Furthermore, my sense is that, most of the time, the crux here tends to be more around models of how politics works. If you think that there’s only a very narrow policy window to get in some policy and if you get the wrong policy in you miss your shot, then you won’t be willing to accept an RSP that is good but insufficient on its own. I tend to refer to this as the “resource mindset”—you’re thinking of political influence, policy windows, etc. as a limited resource to be spent wisely. My sense, though, is that the resource mindset is just wrong when applied to politics—the right mindset, I think, is a positive-sum mindset, where small better-than-nothing policy actions yield larger, even-better-than-nothing policy actions, until eventually you build up to something sufficient.
Certainly I could imagine situations where an RSP is crafted in such a way as to try to stymie future regulation, though I think doing so is actually quite hard:
Governments have sovereignty, so you can’t just restrict what they’ll do in the future.
Once a regulatory organization exists for something, it’s very easy to just give it more tasks, make it stricter, etc., and much harder to get rid of it, so the existence of previous regulation generally makes new regulation easier not harder.
At least in democracies, leaders regularly come and go, and tend to like to get their new thing passed without caring that much about repealing the old thing, so different overlapping regulations can easily pile up.
Of course, that’s not to say that we shouldn’t still ask for RSPs that make future regulation even more likely to be good, e.g. by:
Not overclaiming about what sort of stuff is measurable (e.g. not trying to formalize simple metrics for alignment that will be insufficient).
Leaving open clear and obvious holes to be filled later by future regulation.
etc.
This seems wrong to me. We can say all kinds of things, like:
Are these RSPs actually effective if implemented? How could they be better? (Including aspects like: how will this policy be updated in the future? What will happen given disagreements?)
Is there external verification that they are implemented well?
Which developers have and have not implemented effective and verifiable RSPs?
How could employees, the public, and governments push developers to do better?
I don’t think we’re just sitting here and rolling a die about which is going to happen, path #1 or path #2. Maybe that’s right if you just are asking how much companies will do voluntarily, but I don’t think that should be the exclusive focus (and if it was there wouldn’t be much purpose to this more meta discussion). One of my main points is that external stakeholders can look at what companies are doing, discuss ways in which it is or isn’t adequate, and then actually push them to do better (and build support for government action to demand better). That process can start immediately, not at some hypothetical future time.
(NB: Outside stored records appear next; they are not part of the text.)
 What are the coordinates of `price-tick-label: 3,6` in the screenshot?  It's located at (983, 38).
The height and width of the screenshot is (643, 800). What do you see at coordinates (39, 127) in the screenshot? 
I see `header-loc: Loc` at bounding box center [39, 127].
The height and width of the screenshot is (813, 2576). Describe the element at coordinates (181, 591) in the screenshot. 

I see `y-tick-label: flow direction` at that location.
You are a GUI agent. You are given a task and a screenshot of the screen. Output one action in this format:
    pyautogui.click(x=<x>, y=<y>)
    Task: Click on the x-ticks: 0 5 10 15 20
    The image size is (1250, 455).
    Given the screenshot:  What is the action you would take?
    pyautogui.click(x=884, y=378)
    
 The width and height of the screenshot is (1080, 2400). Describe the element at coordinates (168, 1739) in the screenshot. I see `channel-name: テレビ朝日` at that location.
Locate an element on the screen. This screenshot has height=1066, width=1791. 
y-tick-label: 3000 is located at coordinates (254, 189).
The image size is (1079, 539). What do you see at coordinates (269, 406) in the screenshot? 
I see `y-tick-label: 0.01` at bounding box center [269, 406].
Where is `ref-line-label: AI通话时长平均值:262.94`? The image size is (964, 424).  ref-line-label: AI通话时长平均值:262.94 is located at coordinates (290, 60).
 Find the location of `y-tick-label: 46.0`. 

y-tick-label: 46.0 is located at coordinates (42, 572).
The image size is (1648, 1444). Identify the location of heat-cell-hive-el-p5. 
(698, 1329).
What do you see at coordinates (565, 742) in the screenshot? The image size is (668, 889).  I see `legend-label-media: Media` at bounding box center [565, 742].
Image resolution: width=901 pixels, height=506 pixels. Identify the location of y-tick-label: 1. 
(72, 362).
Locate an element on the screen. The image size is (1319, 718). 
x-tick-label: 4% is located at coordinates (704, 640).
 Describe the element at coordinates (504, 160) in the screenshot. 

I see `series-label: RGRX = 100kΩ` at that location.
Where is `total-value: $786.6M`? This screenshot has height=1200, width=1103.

I agree with all of this. It’s what I meant by “it’s up to all of us.”
It will be a signal of how things are going if I’m a year we still have only vague policies, or if there has been real progress in operationalizing the safety levels, detection, what the right reactions are, etc.
That’s fair, I think I misread you.
I guess our biggest differences are (i) I don’t think the takeaway depends so strongly on whether AI developers are trying to do the right thing—either way it’s up to all of us, and (ii) I think it’s already worth talking about ways which Anthropic’s RSP is good or bad or could be better, and so I disagree with “there’s probably not much to say at this point.”